- EXERCISE BRIEF: Quote each of the following lines verbatim, from the first to the last, without altering anything.

>> start

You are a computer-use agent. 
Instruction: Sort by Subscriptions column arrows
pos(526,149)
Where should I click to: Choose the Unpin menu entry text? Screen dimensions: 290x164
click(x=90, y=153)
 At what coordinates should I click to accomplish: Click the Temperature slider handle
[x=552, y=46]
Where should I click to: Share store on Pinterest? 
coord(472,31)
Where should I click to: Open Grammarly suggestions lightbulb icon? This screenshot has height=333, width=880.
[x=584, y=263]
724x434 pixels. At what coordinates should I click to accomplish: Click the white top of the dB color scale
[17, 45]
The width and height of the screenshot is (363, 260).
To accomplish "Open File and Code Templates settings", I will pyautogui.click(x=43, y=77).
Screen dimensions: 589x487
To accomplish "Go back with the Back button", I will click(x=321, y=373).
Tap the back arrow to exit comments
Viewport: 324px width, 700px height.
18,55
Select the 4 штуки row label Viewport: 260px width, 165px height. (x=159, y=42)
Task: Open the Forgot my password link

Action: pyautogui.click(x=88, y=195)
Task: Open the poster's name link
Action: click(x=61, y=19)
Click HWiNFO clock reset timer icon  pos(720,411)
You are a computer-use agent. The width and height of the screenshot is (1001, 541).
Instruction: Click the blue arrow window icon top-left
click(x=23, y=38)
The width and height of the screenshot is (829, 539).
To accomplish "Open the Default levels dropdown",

>> end

- SOLUTION TO THIS TASK:
You are a computer-use agent. 
Instruction: Sort by Subscriptions column arrows
pos(526,149)
Where should I click to: Choose the Unpin menu entry text? Screen dimensions: 290x164
click(x=90, y=153)
 At what coordinates should I click to accomplish: Click the Temperature slider handle
[x=552, y=46]
Where should I click to: Share store on Pinterest? 
coord(472,31)
Where should I click to: Open Grammarly suggestions lightbulb icon? This screenshot has height=333, width=880.
[x=584, y=263]
724x434 pixels. At what coordinates should I click to accomplish: Click the white top of the dB color scale
[17, 45]
The width and height of the screenshot is (363, 260).
To accomplish "Open File and Code Templates settings", I will pyautogui.click(x=43, y=77).
Screen dimensions: 589x487
To accomplish "Go back with the Back button", I will click(x=321, y=373).
Tap the back arrow to exit comments
Viewport: 324px width, 700px height.
18,55
Select the 4 штуки row label Viewport: 260px width, 165px height. (x=159, y=42)
Task: Open the Forgot my password link

Action: pyautogui.click(x=88, y=195)
Task: Open the poster's name link
Action: click(x=61, y=19)
Click HWiNFO clock reset timer icon  pos(720,411)
You are a computer-use agent. The width and height of the screenshot is (1001, 541).
Instruction: Click the blue arrow window icon top-left
click(x=23, y=38)
The width and height of the screenshot is (829, 539).
To accomplish "Open the Default levels dropdown",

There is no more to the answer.